Having announced that though, I would NOT trade this experience of having sold my car to keep BE Yoga alive, having sacrificed my dignity and sanity to ensure my team loves and looks yoga, having met wonderful people and angels in human form as I crawl my way up and struggle for another breath when I’m on the brink of drowning – for anything else in the world and I am very excited to face what else is lined up for me, BRING IT ON!
This tunnel I am still driving through still seems endless and so far, I am not sure if I have enough fuel to reach its end but I am sure I will still have my spine and my breaths to keep me alive.
This bumpy road (and expensive highway tunnel) will definitely make me a stronger yogi, a more humble yoga teacher and a better person when I do see the light and rainbow (in form of WETHER investment returned, being a personal yoga instructor to British rockstars ;D, getting to volunteer at a remote orphanage as long as I could OR even settling down as a mother with two beautiful daughters, I don’t know and get ever so curious) at the end, I’m sure.

I breathe this wisdom by one of the greatest yoga teacher in this lifetime (I hope I will be lucky enough to meet), Guruji Iyengar – everytime I feel so drained, tired and low
“Yoga teaches us to cure what need not be endured and endure what cannot be cured.”
and I move by the love and kindness around me anytime I feel I have nothing else to smile for.
Love, hope and optimism (for RM400,000 to fall from my sky this weekend).
I Eat, Pray, Love. And Yoga. At least five times a day.
I might be the last person in the world to have only started reading Elizabeth Gilbert’s best-selling and much talked-about memoir Eat Pray Love last week (I got it for my birthday from the fabulous Joseph Teoh), but really – how did you guys manage to read it without wanting to pick up / start / do YOGA immediately as you flip the pages?

I laughed so hard at the ninth page as I read this,
I am alone, I am all alone, I am completely alone.

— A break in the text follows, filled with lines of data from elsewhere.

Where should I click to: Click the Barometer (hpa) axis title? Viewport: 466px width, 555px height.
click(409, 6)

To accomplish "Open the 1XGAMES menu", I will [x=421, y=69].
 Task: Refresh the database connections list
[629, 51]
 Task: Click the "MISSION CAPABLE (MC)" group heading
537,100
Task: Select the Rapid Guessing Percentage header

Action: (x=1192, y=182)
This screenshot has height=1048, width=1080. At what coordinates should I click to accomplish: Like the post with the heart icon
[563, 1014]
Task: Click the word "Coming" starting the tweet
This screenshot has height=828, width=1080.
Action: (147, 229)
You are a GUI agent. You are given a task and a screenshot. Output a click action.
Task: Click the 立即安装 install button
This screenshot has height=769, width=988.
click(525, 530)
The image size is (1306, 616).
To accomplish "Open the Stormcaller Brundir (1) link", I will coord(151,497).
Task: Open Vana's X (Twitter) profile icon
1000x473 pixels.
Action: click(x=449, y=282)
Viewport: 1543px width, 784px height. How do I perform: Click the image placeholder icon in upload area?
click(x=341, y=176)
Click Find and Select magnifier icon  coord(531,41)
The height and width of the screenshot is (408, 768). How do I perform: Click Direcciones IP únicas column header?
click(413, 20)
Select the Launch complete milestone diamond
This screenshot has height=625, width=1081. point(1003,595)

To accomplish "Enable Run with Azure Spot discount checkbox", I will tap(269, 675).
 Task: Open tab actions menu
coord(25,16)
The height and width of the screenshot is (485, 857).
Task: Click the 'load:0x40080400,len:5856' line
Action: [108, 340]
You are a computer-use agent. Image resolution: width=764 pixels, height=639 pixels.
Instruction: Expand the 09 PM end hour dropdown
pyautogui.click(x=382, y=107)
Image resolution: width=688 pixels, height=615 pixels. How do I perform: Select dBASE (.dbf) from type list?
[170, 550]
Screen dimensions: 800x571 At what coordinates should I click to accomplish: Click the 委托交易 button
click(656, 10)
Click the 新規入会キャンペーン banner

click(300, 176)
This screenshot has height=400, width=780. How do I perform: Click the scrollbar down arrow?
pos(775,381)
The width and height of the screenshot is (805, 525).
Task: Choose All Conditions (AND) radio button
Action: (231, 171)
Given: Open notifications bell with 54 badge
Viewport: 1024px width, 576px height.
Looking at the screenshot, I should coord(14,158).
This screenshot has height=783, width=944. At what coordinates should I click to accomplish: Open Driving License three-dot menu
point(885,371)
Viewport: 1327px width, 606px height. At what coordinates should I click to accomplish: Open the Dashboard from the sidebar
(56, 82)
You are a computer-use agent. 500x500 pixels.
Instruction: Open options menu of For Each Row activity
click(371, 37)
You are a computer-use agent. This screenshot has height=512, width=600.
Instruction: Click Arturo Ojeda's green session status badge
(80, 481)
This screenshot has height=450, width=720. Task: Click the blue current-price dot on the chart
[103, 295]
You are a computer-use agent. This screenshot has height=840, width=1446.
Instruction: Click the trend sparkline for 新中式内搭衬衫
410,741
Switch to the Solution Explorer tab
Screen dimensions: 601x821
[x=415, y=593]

Grasping this reality, I let go of my bag, drop to my knees and press my forehead against the floor. There, I offer up to the universe a fervent prayer of thanks.
First in English.
Then in Italian.
And then – just to get the point across – in Sanskrit.
..until I teared up and had to stop reading for a good couple of minutes for my stomach hurts from laughing so hard.
For a yoga teacher who has been trying to grasp as much Sanskrit (albeit, mostly of yoga poses) as I can, how can anything else be funnier than that?
And this book got me, when I got to page 27 (can you imagine my excitement, PAGE 27 on the book I got and read on MY 27th BIRTHDAY?) and I don’t think I breathed blinked at all as I read this,
..the old man asked me in person what I really wanted, I found other, truer words.
“I want to have a lasting experience of God,” I told him. “Sometimes I feel like I understand the divinity of this world, but then I lose it because I get distracted by my petty desires and fears. I want to be with God all the time. But I don’t want to be a monk or totally give up worldly pleasures. I guess what I want to learn is how to live in this world and enjoy its delights but also devote myself to God.“
Ketut said he could answer my question with a picture. He showed me a sketch he’d drawn once during meditation. It was an androgynous human figure, standing up, hands clasped in prayer. But this figure had four legs, and no head. Where the head should have been, there was only a wild foliage of ferns and flowers. There was a small, smiling face drawn over the heart.
“To find the balance you want,” Ketut spoke through his translator, “this is what you must become. You must keep your feet grounded so firmly on the earth that it’s like you have four legs, instead of two. That way, you can stay in the world. But you must stop looking at the world through your head. You must look through your heart instead. That way, you will know God.”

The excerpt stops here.